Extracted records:
-- Opening Marker --
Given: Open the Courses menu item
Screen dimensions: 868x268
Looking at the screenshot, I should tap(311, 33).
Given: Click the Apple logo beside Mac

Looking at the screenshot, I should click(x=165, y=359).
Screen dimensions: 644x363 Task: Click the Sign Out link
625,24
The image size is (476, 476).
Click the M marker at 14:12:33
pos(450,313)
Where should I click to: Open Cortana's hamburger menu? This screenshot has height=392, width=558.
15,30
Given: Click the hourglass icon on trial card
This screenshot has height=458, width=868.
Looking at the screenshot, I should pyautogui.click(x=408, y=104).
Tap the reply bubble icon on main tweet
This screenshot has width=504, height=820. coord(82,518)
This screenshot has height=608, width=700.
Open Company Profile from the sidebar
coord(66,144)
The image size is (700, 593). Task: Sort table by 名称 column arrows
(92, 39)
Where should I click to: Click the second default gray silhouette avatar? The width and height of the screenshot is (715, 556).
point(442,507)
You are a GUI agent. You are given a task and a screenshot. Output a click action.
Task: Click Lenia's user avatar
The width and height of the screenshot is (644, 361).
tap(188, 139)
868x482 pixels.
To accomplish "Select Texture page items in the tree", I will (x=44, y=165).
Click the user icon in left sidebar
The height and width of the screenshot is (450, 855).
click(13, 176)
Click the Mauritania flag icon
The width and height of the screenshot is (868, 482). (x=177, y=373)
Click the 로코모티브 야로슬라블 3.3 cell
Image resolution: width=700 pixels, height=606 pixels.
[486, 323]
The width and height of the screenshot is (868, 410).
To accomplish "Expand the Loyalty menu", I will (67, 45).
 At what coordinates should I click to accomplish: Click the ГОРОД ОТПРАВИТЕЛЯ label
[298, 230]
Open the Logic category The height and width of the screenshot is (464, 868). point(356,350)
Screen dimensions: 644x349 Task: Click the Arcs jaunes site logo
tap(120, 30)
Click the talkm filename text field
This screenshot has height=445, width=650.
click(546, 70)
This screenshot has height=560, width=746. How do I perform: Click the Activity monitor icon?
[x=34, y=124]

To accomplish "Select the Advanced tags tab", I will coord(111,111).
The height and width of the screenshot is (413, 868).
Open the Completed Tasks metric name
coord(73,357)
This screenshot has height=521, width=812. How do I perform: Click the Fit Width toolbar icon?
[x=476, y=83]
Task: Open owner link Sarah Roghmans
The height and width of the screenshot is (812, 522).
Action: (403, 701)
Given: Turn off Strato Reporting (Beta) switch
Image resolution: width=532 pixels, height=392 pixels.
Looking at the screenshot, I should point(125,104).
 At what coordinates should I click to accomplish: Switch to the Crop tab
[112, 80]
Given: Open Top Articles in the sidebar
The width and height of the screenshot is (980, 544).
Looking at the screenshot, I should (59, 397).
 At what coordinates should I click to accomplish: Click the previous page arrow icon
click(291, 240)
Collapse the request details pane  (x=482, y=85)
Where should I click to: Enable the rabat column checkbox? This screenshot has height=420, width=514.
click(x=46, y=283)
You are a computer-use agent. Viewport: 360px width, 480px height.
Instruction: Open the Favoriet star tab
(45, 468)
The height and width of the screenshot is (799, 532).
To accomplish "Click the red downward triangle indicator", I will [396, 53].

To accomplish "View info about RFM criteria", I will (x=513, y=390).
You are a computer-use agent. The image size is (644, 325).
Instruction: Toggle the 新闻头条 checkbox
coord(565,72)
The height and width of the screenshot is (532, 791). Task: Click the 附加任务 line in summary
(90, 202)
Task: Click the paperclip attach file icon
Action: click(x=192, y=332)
-- Closing Marker --
How to complete this task: Retype the entries above. Match them exactly.

Result:
Given: Open the Courses menu item
Screen dimensions: 868x268
Looking at the screenshot, I should tap(311, 33).
Given: Click the Apple logo beside Mac

Looking at the screenshot, I should click(x=165, y=359).
Screen dimensions: 644x363 Task: Click the Sign Out link
625,24
The image size is (476, 476).
Click the M marker at 14:12:33
pos(450,313)
Where should I click to: Open Cortana's hamburger menu? This screenshot has height=392, width=558.
15,30
Given: Click the hourglass icon on trial card
This screenshot has height=458, width=868.
Looking at the screenshot, I should pyautogui.click(x=408, y=104).
Tap the reply bubble icon on main tweet
This screenshot has width=504, height=820. coord(82,518)
This screenshot has height=608, width=700.
Open Company Profile from the sidebar
coord(66,144)
The image size is (700, 593). Task: Sort table by 名称 column arrows
(92, 39)
Where should I click to: Click the second default gray silhouette avatar? The width and height of the screenshot is (715, 556).
point(442,507)
You are a GUI agent. You are given a task and a screenshot. Output a click action.
Task: Click Lenia's user avatar
The width and height of the screenshot is (644, 361).
tap(188, 139)
868x482 pixels.
To accomplish "Select Texture page items in the tree", I will (x=44, y=165).
Click the user icon in left sidebar
The height and width of the screenshot is (450, 855).
click(13, 176)
Click the Mauritania flag icon
The width and height of the screenshot is (868, 482). (x=177, y=373)
Click the 로코모티브 야로슬라블 3.3 cell
Image resolution: width=700 pixels, height=606 pixels.
[486, 323]
The width and height of the screenshot is (868, 410).
To accomplish "Expand the Loyalty menu", I will (67, 45).
 At what coordinates should I click to accomplish: Click the ГОРОД ОТПРАВИТЕЛЯ label
[298, 230]
Open the Logic category The height and width of the screenshot is (464, 868). point(356,350)
Screen dimensions: 644x349 Task: Click the Arcs jaunes site logo
tap(120, 30)
Click the talkm filename text field
This screenshot has height=445, width=650.
click(546, 70)
This screenshot has height=560, width=746. How do I perform: Click the Activity monitor icon?
[x=34, y=124]

To accomplish "Select the Advanced tags tab", I will coord(111,111).
The height and width of the screenshot is (413, 868).
Open the Completed Tasks metric name
coord(73,357)
This screenshot has height=521, width=812. How do I perform: Click the Fit Width toolbar icon?
[x=476, y=83]
Task: Open owner link Sarah Roghmans
The height and width of the screenshot is (812, 522).
Action: (403, 701)
Given: Turn off Strato Reporting (Beta) switch
Image resolution: width=532 pixels, height=392 pixels.
Looking at the screenshot, I should point(125,104).
 At what coordinates should I click to accomplish: Switch to the Crop tab
[112, 80]
Given: Open Top Articles in the sidebar
The width and height of the screenshot is (980, 544).
Looking at the screenshot, I should (59, 397).
 At what coordinates should I click to accomplish: Click the previous page arrow icon
click(291, 240)
Collapse the request details pane  (x=482, y=85)
Where should I click to: Enable the rabat column checkbox? This screenshot has height=420, width=514.
click(x=46, y=283)
You are a computer-use agent. Viewport: 360px width, 480px height.
Instruction: Open the Favoriet star tab
(45, 468)
The height and width of the screenshot is (799, 532).
To accomplish "Click the red downward triangle indicator", I will [396, 53].

To accomplish "View info about RFM criteria", I will (x=513, y=390).
You are a computer-use agent. The image size is (644, 325).
Instruction: Toggle the 新闻头条 checkbox
coord(565,72)
The height and width of the screenshot is (532, 791). Task: Click the 附加任务 line in summary
(90, 202)
Task: Click the paperclip attach file icon
Action: click(x=192, y=332)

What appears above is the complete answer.